Subject: Re: cluster waste?
To: NetBSD Users <netbsd-users@NetBSD.org>
From: Steven M. Bellovin <smb@research.att.com>
List: netbsd-users
Date: 03/18/2004 09:51:23
In message <20040318142443.GE11739@cs.uni-bonn.de>, Ignatios Souvatzis writes:
>
>--PGNNI9BzQDUtgA2J
>Content-Type: text/plain; charset=us-ascii
>Content-Disposition: inline
>
>Hi,
>
>On Thu, Mar 18, 2004 at 03:12:07PM +0100, Ignatios Souvatzis wrote:
>
>> Different problem, I think. As far as I recall, the "find block" algorithm
>> uses a hash function, and thus gets ineffective if the table is too full.
>
>Found the reference. From /usr/src/share/doc/smm/05.fastfs:
>
>++++++++++++++++++++++++++++++++++++++++
> If a requested block is not available, the local allo-
>cator uses a four level allocation strategy:
>
>1) Use the next available block rotationally closest to
> the requested block on the same cylinder.
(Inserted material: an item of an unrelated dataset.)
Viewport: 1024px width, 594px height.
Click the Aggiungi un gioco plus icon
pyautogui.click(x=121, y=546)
It is
> assumed here that head switching time is zero. On disk
> controllers where this is not the case, it may be pos-
> sible to incorporate the time required to switch
> between disk platters when constructing the rotational
> layout tables. This, however, has not yet been tried.
>
>2) If there are no blocks available on the same cylinder,
> use a block within the same cylinder group.
>
>
>3) If that cylinder group is entirely full, quadratically
> hash the cylinder group number to choose another cylin-
> der group to look for a free block.
>
>4) Finally if the hash fails, apply an exhaustive search
> to all cylinder groups.
>
> Quadratic hash is used because of its speed in finding
>unused slots in nearly full hash tables [Knuth75]. File
>systems that are parameterized to maintain at least 10% free
>space rarely use this strategy. File systems that are run
>without maintaining any free space typically have so few
>free blocks that almost any allocation is random; the most
>important characteristic of the strategy used under such
>conditions is that the strategy be fast.
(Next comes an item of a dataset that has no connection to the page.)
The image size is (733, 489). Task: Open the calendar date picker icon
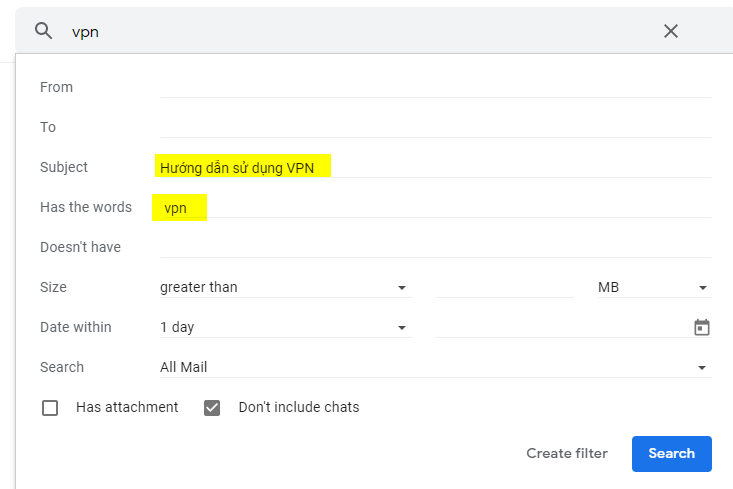pos(702,327)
This is why I'm skeptical. The first two, and part of the third, are
geared towards finding a "close" block. The rest of the third is, I
believe, optimized towards not reading too many per-cylinder group
free-lists, since that implies disk I/O. But with today's memory sizes
and buffer cache algorithms, I suspect that little or no I/O is
necessary. It might be an interesting experiment to build a file
system consisting of a single cylinder group and measure its
performance. (No, I'm not volunteering; I have neither the machines
nor the disks nor the tools.....)
--Steve Bellovin, http://www.research.att.com/~smb